そして、育ての親の1人であるヴァンの本音。
全てを聞いたアリエッタの精神は限界に達し――――
「(い、おん、さま……)」
その場に音も無く倒れた。
――――――――
「ん……」
アリエッタが目覚めたのは、ヴァンとモースが立ち去ってから数十分経ってからだった。
「ここ、は……」
寝ぼけ眼で周囲を見渡すアリエッタだったが、意識が覚醒していくと同時に、自分が何故大広間に倒れていたのかを思い出していき、その表情はどんどん哀しみと怒りに染まっていった。
「……イオン様……死ん、じゃった……」
ドンッ
「……イオン様……レプリカに、なってた……」
ドンッ
「……レプリカは、イオン、様、と、全然、違った……」
ドンッ!
「……ヴァン総長、は、アリエッタに、嘘、ついてた……ッッ!!」
ドォンッ!!
1つ怨嗟を吐くと同時に床を叩いていたアリエッタの拳は、気づけば握りしめすぎた掌は血に染まっていた。

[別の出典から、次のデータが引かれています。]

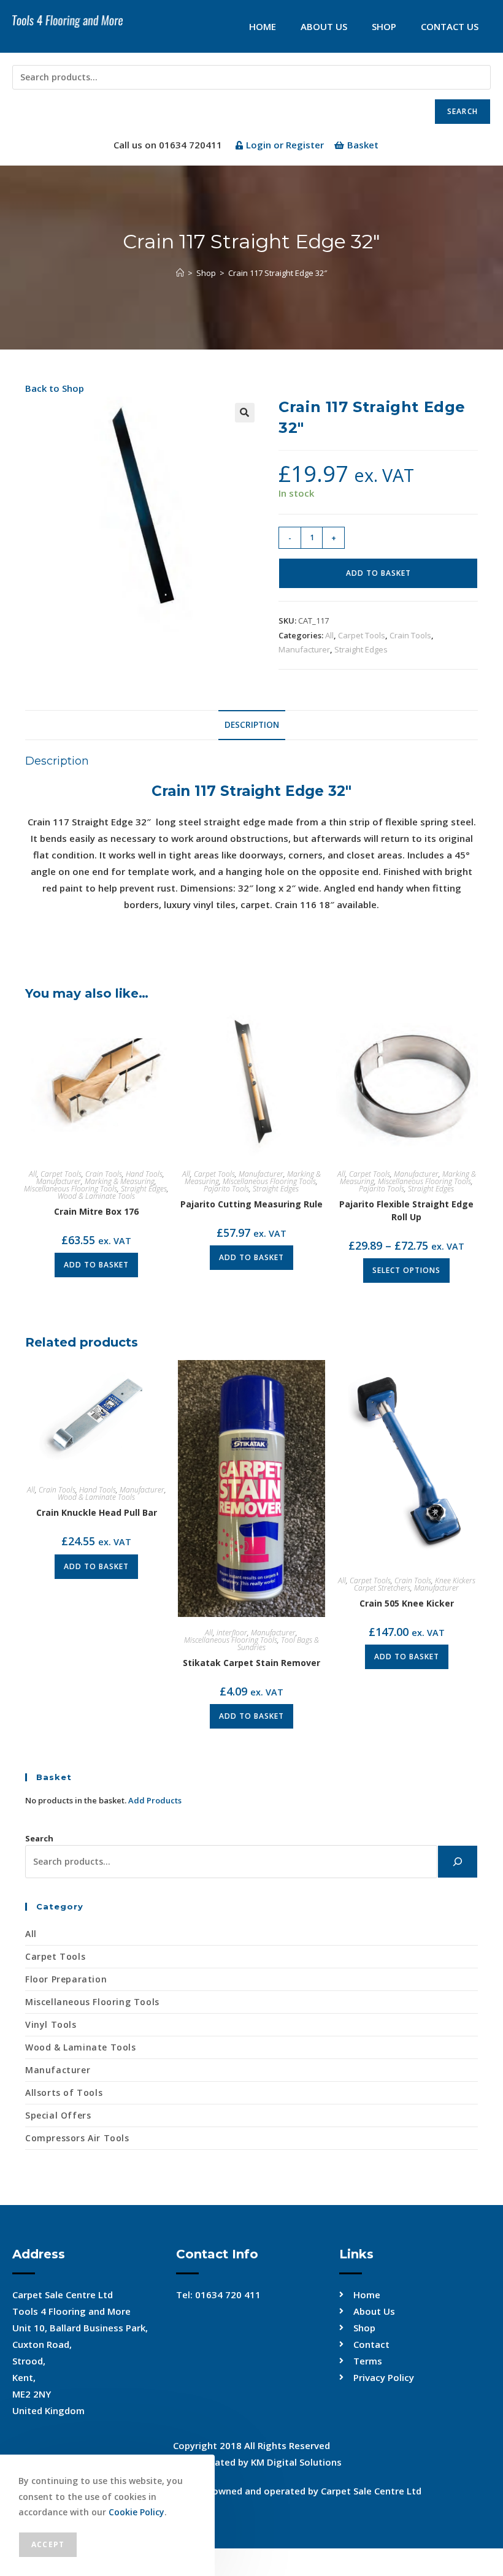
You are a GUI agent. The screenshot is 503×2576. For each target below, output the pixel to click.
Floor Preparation (66, 1979)
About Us (324, 26)
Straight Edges (361, 649)
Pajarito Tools (226, 1188)
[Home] (180, 272)
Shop (384, 26)
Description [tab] (252, 724)
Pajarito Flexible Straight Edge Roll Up (406, 1210)
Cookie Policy (136, 2512)
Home (262, 26)
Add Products (155, 1800)
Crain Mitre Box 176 (96, 1211)
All (329, 635)
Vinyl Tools (51, 2024)
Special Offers (58, 2115)
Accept (47, 2544)
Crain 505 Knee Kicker (406, 1603)
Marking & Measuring (120, 1181)
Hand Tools (144, 1174)
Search (462, 111)
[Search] (457, 1861)
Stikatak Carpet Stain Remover (251, 1662)
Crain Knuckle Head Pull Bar (96, 1512)
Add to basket (378, 573)
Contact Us (449, 26)
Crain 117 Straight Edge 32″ (277, 272)
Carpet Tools (361, 635)
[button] (245, 412)
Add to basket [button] (96, 1264)
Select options (406, 1270)
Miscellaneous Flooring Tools (70, 1188)
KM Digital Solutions (296, 2462)
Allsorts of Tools (63, 2092)
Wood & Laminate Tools (96, 1196)
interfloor (232, 1632)
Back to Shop (54, 388)
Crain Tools (410, 635)
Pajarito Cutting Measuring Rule (251, 1204)
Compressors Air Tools (77, 2138)
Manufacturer (304, 649)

だが、そのような事は今のアリエッタにはどうでもいい事だった。
「……もう、ここには、いられない……いたく、ない……!」
アリエッタは立ち上がると、何かに憑かれたかのように、教会の出口から出て行った。
数日後、アリエッタがいなくなった事に気付いたヴァンがダアト周辺に捜索隊を派遣するが、アリエッタが見つかる事は無かった――――。
どうだったでしょう?
初めての三人称に挑戦してみたつもりだけど、中々難しいです。どうしても書きづらかったら、途中からside方式かアリエッタ視点オンリーになるかもですが、出来るだけ頑張ってこの書き方でいきます。